As of 2026, the United States Department of Defense (DoD) will be requiring all defense contractors to complete a new cybersecurity certification course before submitting proposals.
The DoD will require all defense contractor hopefuls to complete the Cybersecurity Maturity Model Certification (CMMC) framework. The first version of the framework was released to the public at the beginning of February, after several drafts and rounds of feedback from current and potential vendors.
Certification will require passing an assessment conducted by a third party organization; those seeking the highest levels of certification may be assessed directly by the Defense Contract Management Agency (DCMA) or the Defense Counterintelligence and Security Agency (DCSA). The cost of the certification has not yet been established, but the DoD has said that they expect it to scale with the required level of security readiness.
Cyber requirements for certain higher-level contractors will begin rolling out in June of this year. By 2026, the cybersecurity certification will be required of all contractors at all levels.
The purpose of the new cybersecurity certification
The DoD has been working on the new cybersecurity certification system for roughly a year. The CMMC framework was prompted by a number of data breaches that impacted national security and originated with federal contractors, chiefly the late 2018 breach of the DoD’s travel record system. That attack exposed the personal information and payment card information of about 30,000 military and civilian personnel.
The DoD recognized a need to not just screen primary contractors more thoroughly, but to give equal attention to the secondary and tertiary subcontractors that those companies employ. Information that is not classified but still considered sensitive, categorized as Federal Contract Information (FCI) and Controlled Unclassified Information (CUI), often makes its way down the chain of contractors to a point where it is not adequately protected.

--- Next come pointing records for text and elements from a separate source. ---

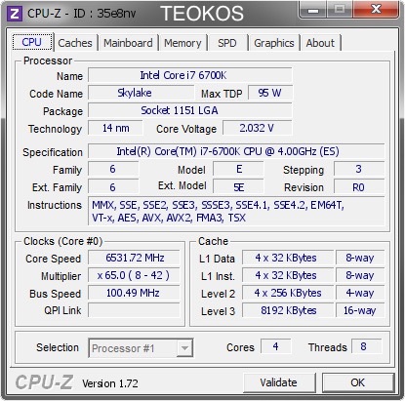The image size is (405, 401).
Task: Click the empty QPI Link field
Action: 134,310
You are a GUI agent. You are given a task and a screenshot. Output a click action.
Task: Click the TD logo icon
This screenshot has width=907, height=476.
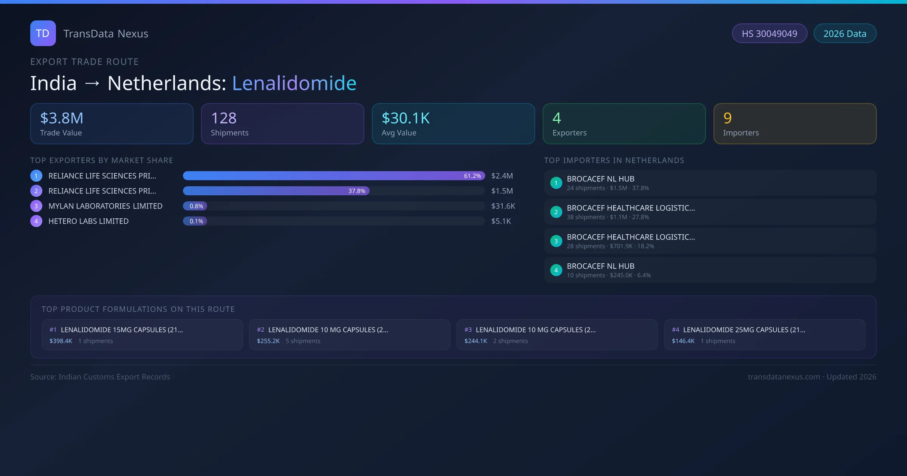(43, 33)
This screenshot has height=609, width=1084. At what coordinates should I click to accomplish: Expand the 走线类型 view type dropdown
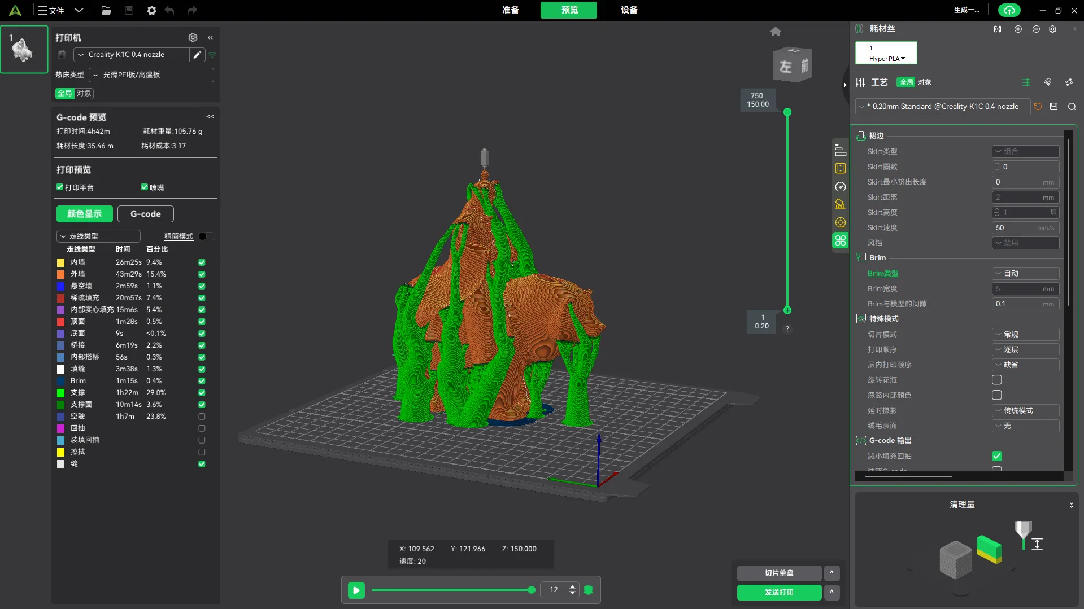click(x=98, y=236)
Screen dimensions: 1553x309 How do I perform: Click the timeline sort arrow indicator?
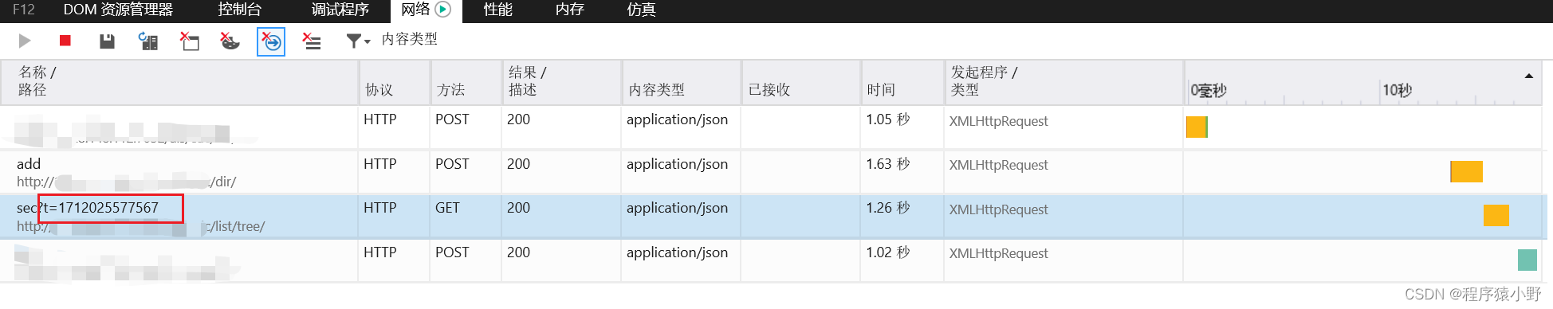[1528, 76]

The new cybersecurity certification will not require all defense contractors to meet the most rigorous standards. It establishes five different levels that contractors will be required to meet for each contract. The level that they must be certified at depends upon the information they will be handling for that particular job, and they must ensure that any subcontractors with access to this information are operating at that level as well. Subcontractors in the DoD supply chain will be required to obtain their own independent certifications even if the parent contractor is certified at a higher level.
A breach or compromise will not be automatic grounds to remove a certification, but a government program manager will review the incident and may opt to do so.
Will there be any relief for smaller defense contractors?
The first and most basic level has been characterized by DoD Chief Information Security Officer (CISO) Katie Arrington as meeting standards of basic cyber hygiene – things like changing passwords regularly and having updated antivirus software running. The first level will be required of anyone handling FCI, while the third level of the cybersecurity certification will be required of anyone handling CUI. The most advanced levels of the certification are reserved for defense contractors handling information that is expected to be targeted by advanced persistent threat (APT) hacking groups backed by nation-states, generally considered the most capable cyber threats in the world.
Under Secretary of Defense for Acquisition and Sustainment Ellen Lord stated that the DoD is aware that the cost of certification could be burdensome for small and medium businesses, and will be working with those businesses to ensure that they can meet compliance standards. The department offered CMMC compliance training to 5,200 small business defense contractors last year and anticipates running similar programs in the future. DoD also plans to provide assistance directly to larger contractors to pass on to their smaller subcontractors.
The new CMMC requirements will replace the current system of 110 cybersecurity standards that defense contractors are required to self-attest to. Each level of certification has a comparable set of “practices” that must be complied with; the two lowest levels have only 17 and 72 respectively. Small businesses that are legitimately meeting most or all of their current 110 requirements thus might actually see a cost reduction under this plan.
How to prepare
Defense contractors that expect to be in the fourth or fifth classification (those that are expected to be targeted by APT groups) should be prepared to obtain the cybersecurity certification by September of this year. The terms will only apply to new contracts.
Organizations will be certified by independent groups called C3PAOs subject to regulations preventing conflict of interest, whom organizations will pay directly. Neither initial or renewal costs have been determined as of this writing, but Arrington stated that a cost of “thousands” of dollars for the lowest level of certification would be “missing the mark.”
The cost of certification will also be an “allowable cost,” along with many other cybersecurity expenses that relate to meeting the new cybersecurity requirements. This means that these costs can eventually be reimbursed, although they will still represent a significant up-front expense.
The training will be available at the Defense Acquisition University’s website sometime this summer. Defense contractors that feel they may need assistance with the cybersecurity certification process should contact one of the DoD’s Procurement Technical Assistance Centers.